Release of Gangetic Dolphin Conservation Action Plan, India

The Prime Minister of India declared the Gangetic Dolphin as the National Aquatic Animal of India on the 5th October, 2009 and it was formally notified on 10th May, 2010. A Conservation Action Plan for the Gangetic Dolphin was then prepared by a Working Group under the Chairmanship of Prof. Ravindra Kumar Sinha, a Member of the IUCN CSG. The Conservation Action Plan was officially released on 1st November, 2010 in the Second Meeting of the National Ganga River Basin Authority chaired by the Prime Minister of India. Sri Jairam Ramesh, Union Minister of Environment and Forests emphasized that conservation of the Gangetic Dolphin is crucial to the welfare of the Ganges river ecosystem and highlighted that the presence of the dolphin in a river system signals its good health and biodiversity.
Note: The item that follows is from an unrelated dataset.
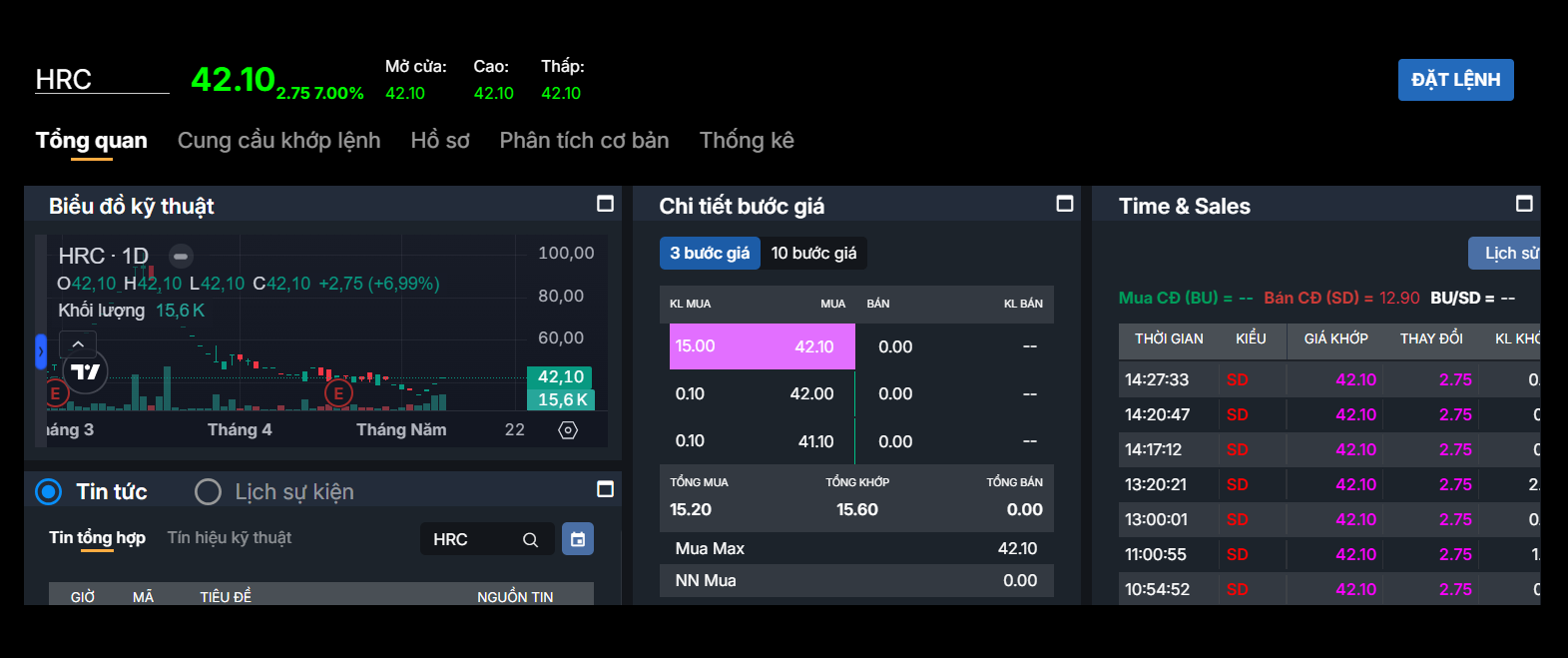Switch to Phân tích cơ bản tab
The height and width of the screenshot is (658, 1568).
(584, 141)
The Plan has several important features that will ensure the existence of healthy populations of the Gangetic dolphin in the Ganga River system. First, it proposes a set of detailed surveys to assess the population of the dolphin and the threats it faces. Second, immediate actions for dolphin conservation, such as the creation of protected areas and the restoration of degraded ecosystems, are detailed. Third, community involvement and the mitigation of human-dolphin conflict are proposed as methods that will ensure the long-term survival of the dolphin in the rivers of India.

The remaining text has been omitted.